### Records for the task
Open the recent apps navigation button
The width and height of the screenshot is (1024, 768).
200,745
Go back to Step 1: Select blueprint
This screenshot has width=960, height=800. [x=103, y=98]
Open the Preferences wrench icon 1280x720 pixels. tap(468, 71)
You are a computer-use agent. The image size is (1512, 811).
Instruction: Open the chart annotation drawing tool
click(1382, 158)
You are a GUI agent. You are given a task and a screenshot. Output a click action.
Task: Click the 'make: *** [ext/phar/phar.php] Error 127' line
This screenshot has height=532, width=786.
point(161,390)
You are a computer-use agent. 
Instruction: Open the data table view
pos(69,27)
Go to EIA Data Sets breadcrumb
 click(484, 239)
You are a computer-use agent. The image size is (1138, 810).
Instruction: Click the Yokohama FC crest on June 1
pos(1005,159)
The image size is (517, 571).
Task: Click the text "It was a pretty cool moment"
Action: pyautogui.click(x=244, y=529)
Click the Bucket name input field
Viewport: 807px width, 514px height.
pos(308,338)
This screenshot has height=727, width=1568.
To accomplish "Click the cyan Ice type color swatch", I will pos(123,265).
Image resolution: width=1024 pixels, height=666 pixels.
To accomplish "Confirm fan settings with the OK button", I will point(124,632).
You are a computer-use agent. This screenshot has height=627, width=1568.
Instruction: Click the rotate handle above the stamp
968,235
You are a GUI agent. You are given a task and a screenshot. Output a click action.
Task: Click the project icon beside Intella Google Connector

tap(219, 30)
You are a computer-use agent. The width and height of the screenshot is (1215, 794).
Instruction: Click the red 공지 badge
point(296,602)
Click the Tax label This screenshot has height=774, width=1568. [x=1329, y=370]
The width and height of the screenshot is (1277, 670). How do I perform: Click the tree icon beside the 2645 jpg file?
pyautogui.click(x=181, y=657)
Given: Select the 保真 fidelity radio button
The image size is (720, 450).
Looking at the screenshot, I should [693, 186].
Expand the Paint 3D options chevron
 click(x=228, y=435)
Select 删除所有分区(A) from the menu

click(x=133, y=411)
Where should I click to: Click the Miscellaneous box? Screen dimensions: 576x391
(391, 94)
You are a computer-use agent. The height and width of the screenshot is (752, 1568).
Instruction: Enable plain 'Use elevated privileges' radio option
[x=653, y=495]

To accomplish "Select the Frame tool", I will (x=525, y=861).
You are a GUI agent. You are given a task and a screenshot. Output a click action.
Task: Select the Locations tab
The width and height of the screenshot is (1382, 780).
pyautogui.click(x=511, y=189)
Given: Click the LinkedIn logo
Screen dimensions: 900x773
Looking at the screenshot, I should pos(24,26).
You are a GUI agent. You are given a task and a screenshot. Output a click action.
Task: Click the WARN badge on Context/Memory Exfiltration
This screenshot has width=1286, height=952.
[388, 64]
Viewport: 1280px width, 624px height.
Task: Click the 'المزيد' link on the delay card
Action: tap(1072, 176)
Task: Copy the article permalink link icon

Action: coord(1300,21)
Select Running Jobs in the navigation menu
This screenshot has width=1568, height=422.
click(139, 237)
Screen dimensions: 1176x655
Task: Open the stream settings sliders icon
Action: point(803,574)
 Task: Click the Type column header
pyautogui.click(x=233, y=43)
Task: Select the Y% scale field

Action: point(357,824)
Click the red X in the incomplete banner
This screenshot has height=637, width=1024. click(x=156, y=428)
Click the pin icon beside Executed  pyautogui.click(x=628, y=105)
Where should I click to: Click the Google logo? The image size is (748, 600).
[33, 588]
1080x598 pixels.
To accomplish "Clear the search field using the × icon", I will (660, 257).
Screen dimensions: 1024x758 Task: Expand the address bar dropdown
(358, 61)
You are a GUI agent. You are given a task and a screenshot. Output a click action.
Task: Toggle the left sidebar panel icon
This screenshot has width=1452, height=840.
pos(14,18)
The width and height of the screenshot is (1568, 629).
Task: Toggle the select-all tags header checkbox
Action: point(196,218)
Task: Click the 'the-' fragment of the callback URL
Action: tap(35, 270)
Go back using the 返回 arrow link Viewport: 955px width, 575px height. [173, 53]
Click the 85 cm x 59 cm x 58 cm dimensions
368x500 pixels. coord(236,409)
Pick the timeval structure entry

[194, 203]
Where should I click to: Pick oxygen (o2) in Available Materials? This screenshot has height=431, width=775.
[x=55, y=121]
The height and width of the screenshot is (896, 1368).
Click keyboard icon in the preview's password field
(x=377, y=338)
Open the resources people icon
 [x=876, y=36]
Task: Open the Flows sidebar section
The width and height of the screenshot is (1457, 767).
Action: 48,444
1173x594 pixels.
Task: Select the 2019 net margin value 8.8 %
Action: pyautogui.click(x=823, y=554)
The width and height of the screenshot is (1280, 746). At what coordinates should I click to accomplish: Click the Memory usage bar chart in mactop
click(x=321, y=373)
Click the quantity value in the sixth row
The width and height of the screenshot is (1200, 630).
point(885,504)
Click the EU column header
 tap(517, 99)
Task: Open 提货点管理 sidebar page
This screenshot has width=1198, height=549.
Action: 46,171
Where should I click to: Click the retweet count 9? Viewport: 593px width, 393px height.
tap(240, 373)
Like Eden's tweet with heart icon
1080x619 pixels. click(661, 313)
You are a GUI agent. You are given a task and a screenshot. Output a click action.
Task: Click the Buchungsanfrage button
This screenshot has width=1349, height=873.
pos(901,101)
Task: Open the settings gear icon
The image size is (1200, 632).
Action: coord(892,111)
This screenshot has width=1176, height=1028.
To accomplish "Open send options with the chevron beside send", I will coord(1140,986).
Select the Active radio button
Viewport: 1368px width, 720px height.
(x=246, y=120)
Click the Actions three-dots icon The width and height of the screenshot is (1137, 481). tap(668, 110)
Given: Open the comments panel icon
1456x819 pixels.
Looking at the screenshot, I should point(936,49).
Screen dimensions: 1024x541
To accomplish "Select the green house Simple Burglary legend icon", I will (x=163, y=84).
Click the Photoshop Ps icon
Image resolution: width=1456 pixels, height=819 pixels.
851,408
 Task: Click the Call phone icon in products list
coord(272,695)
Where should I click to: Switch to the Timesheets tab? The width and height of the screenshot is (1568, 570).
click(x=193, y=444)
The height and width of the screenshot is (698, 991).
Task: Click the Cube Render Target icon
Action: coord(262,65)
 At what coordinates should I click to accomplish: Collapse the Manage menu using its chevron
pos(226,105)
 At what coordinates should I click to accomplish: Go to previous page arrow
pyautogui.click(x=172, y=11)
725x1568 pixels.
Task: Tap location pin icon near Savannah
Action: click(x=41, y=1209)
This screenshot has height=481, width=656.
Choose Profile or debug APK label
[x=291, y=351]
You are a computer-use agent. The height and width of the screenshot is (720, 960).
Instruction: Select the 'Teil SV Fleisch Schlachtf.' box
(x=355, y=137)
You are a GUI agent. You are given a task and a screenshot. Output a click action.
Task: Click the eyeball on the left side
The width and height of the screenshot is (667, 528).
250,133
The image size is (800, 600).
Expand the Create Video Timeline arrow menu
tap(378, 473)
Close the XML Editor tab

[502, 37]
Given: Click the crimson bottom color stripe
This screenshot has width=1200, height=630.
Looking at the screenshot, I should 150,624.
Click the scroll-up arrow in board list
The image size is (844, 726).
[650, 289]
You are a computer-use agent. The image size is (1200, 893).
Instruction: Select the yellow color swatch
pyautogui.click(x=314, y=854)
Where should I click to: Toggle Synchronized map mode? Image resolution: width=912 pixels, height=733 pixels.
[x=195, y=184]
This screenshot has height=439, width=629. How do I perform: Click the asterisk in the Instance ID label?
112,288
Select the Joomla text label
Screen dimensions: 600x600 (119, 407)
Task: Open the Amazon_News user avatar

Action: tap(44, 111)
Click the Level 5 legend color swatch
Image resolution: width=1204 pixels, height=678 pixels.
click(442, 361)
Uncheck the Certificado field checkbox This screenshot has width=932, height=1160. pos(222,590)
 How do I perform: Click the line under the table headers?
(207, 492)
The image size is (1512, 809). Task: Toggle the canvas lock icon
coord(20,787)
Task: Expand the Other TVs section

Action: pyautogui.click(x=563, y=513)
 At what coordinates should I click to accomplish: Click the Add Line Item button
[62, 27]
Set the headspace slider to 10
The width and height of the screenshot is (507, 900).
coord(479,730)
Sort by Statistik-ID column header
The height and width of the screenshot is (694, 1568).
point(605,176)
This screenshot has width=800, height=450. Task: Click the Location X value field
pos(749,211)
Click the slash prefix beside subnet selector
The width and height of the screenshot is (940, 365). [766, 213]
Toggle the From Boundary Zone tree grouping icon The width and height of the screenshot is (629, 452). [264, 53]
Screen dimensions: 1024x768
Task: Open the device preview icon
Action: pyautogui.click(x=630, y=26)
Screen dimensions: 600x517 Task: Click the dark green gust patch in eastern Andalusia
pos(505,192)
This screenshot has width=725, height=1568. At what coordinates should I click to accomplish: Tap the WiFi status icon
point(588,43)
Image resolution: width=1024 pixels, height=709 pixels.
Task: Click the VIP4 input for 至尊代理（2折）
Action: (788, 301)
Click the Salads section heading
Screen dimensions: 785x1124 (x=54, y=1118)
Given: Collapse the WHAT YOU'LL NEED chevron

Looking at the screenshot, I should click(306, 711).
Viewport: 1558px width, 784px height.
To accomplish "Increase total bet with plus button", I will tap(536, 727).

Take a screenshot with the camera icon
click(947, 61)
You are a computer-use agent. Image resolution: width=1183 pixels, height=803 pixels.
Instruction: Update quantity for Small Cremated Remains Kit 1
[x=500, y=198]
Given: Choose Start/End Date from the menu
######
> [Assignment]: Print exactly the lines above, starting at the line that contains "Click the slash prefix beside subnet selector" and ending with the last line of the records, both included.

> [Finished task]:
Click the slash prefix beside subnet selector
The width and height of the screenshot is (940, 365). [766, 213]
Toggle the From Boundary Zone tree grouping icon The width and height of the screenshot is (629, 452). [264, 53]
Screen dimensions: 1024x768
Task: Open the device preview icon
Action: pyautogui.click(x=630, y=26)
Screen dimensions: 600x517 Task: Click the dark green gust patch in eastern Andalusia
pos(505,192)
This screenshot has width=725, height=1568. At what coordinates should I click to accomplish: Tap the WiFi status icon
point(588,43)
Image resolution: width=1024 pixels, height=709 pixels.
Task: Click the VIP4 input for 至尊代理（2折）
Action: (788, 301)
Click the Salads section heading
Screen dimensions: 785x1124 (x=54, y=1118)
Given: Collapse the WHAT YOU'LL NEED chevron

Looking at the screenshot, I should click(306, 711).
Viewport: 1558px width, 784px height.
To accomplish "Increase total bet with plus button", I will tap(536, 727).

Take a screenshot with the camera icon
click(947, 61)
You are a computer-use agent. Image resolution: width=1183 pixels, height=803 pixels.
Instruction: Update quantity for Small Cremated Remains Kit 1
[x=500, y=198]
Given: Choose Start/End Date from the menu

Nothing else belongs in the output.